_Aim of the exercise_: According to the news report below on the church's storm relief, how many semitrailer truck loads of supplies left Salt Lake City?

_Source document_:
Michael Brandy, Deseret Morning News
Meanwhile, LDS officials on the ground in the Southeast still hope to account for some of their missing members.

Fourteen semitrailer truck loads of ready-to-eat food, water, sleeping bags and tents have left Salt Lake City from the Bishop's Storehouse of The Church of Jesus Christ of Latter-day Saints, some of them as early as last Sunday. Additional containers were being loaded Wednesday afternoon for immediate shipment.

Kevin Nield, director of Bishops' Storehouse Services, told reporters that areas of coastal Louisiana and Mississippi appear to be hardest hit, and the supplies being shipped there are in addition to food, water and other items that were pre-positioned at the church's storehouses around the region

LDS Church spokesman Dale Bills said several LDS church buildings, including those in Alexandria, La., as well as Jackson and Hattiesburg, Miss., are being used as emergency shelters to house those displaced by the storms, and they will also serve as distribution points for LDS relief supplies.

LDS missionaries were evacuated from the areas hit by the storm last weekend, and all are accounted for, he said.

Bennie O. Lilly, area welfare manager for the LDS Church's North American Southeast Area, told the Deseret Morning News via satellite phone from the church's storehouse in Slidell, La., which is serving as the primary distribution point for relief supplies. He said that in southern Louisiana and Mississippi the devastation is so widespread that local church leaders have been unable to account for all of their members there.

From 5,000 to 10,000 Latter-day Saints live in the affected areas, and with communication systems down, accounting for everyone is difficult, he said.

_Collected data_:
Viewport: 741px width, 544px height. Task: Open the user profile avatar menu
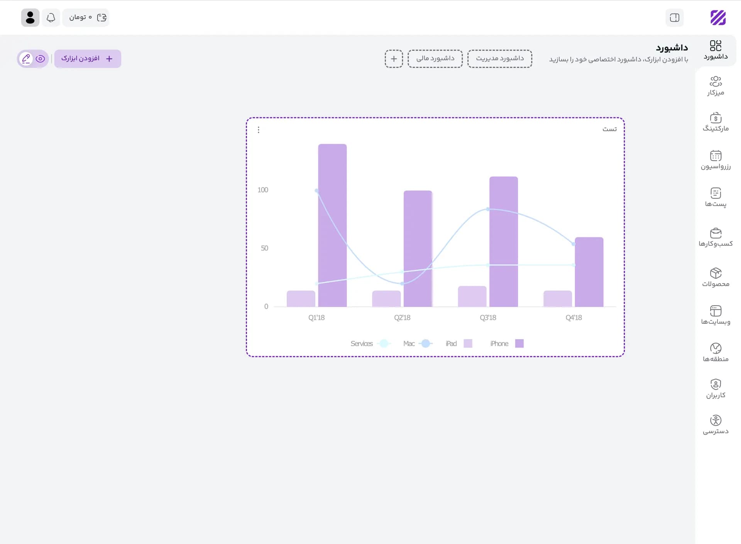point(30,18)
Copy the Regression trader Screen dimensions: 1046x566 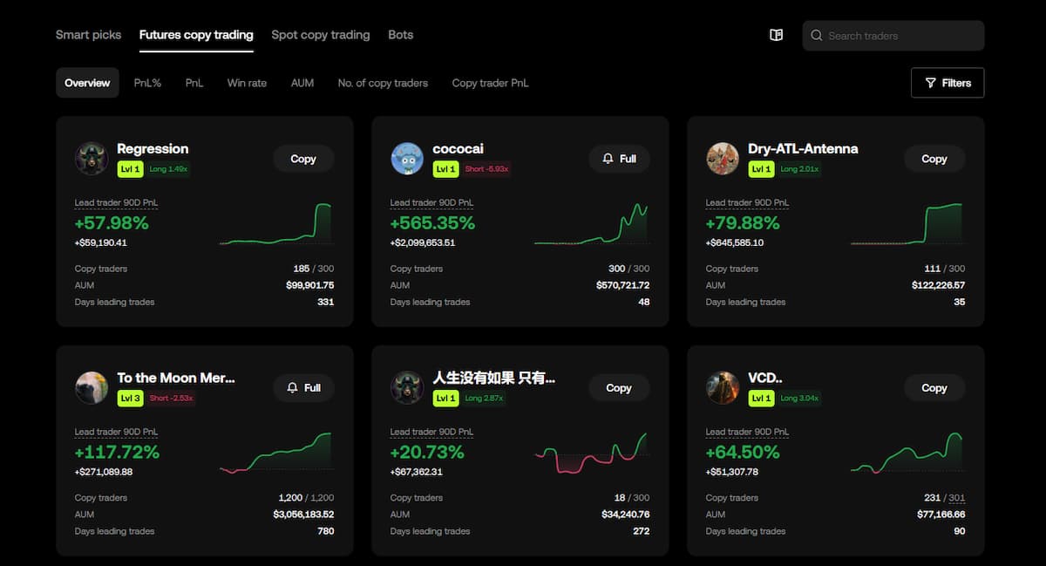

_Complete output_: Fourteen semitrailer truck loads left Salt Lake City.